October 8, 7:55 p.m. 101.5 EM.
“Baba Yaga’s Restaurant offers fine dining in the old world tradition in the heart of historic Fairview. With a wide and varied menu, we guarantee an unforgettable dining experience. Although we specialize in poultry, all dietary requirements are discreetly supplied. Please reserve in advance.”
Constance clung to Mac’s arm, unsteady on her beautiful, damnably dangerous shoes. Everything about the clothes he had given her made her feel exposed, from her ankles all the way up to her neck. Her upswept hair left her nape bared to chance breezes, shivering not from cold but from the sensuality of the promiscuous air.
She might as well have gone walking abroad in her shift. Except her shift wasn’t silky and black as sin. This was a woman’s dress. Not a girl’s. His eyes had told her so.
He’d brought her flowers. Red and white roses. She hadn’t seen, or smelled, or touched the velvet petals of real flowers for hundreds of years. They still ravished her senses, the scent of them clinging to her hands.
And he looked so handsome. Like the men in the magazines but better because it was him, Conall Macmil-lan, dressed like a prince but with a devil’s twinkle in his eyes.
He took her out of the Castle in a cloud of dust. The first sensation on becoming solid again was the wash of rain-fresh space around her.

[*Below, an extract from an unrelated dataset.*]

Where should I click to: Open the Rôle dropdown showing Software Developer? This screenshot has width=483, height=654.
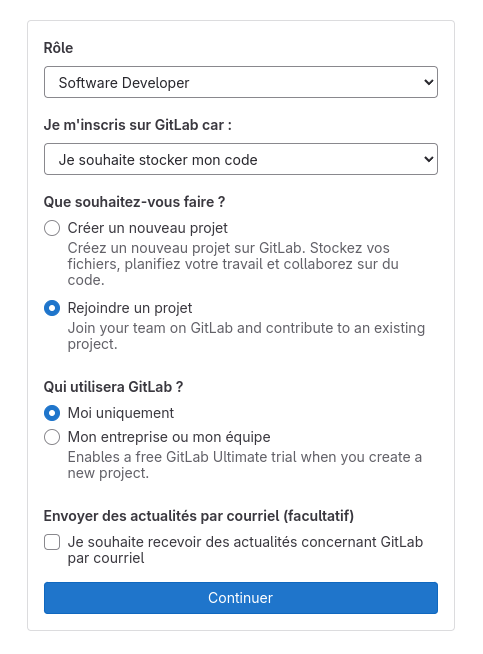[x=241, y=82]
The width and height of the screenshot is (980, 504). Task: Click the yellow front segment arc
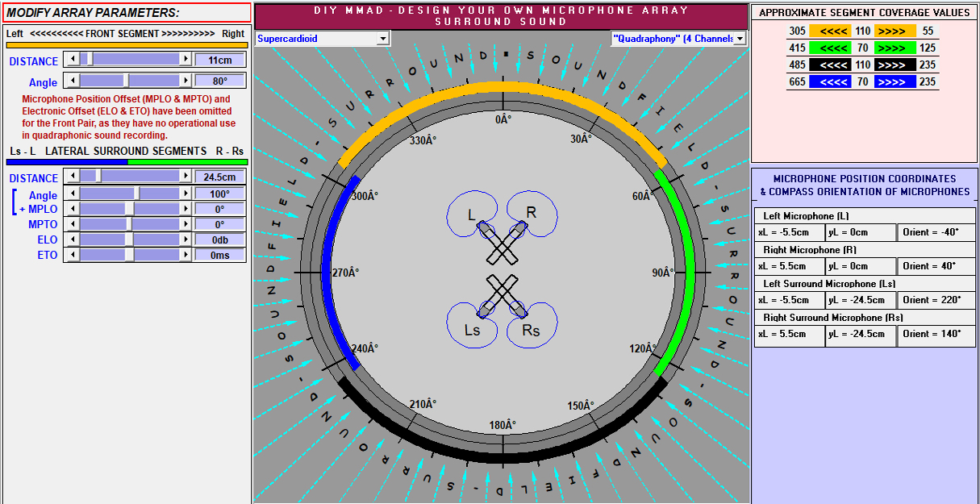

The next was Mac sliding her arm over his, as if she was worthy of the finest courtesy. For that night, she would believe she was. He had promised to look after her. To make this night her own.
Her memory of his promise quieted the butterflies in her stomach. She felt awestruck, intimidated and giddily happy—but no hint of monstrous hunger.
Oh, the bliss! There were lights everywhere as they strolled around the corner and a street or two away to a building with BABA YAGA‘S hung in bright, glowing pink letters above the door. She tried not to stare open-mouthed at the fiery sign—so strange and pretty!—just as she tried not to gape at the cars or the tall buildings or the other people striding so confidently past. She didn’t want to look like a baby bird stretching its beak for worms. She had to look like she belonged on Mac’s arm. Oh, the bliss!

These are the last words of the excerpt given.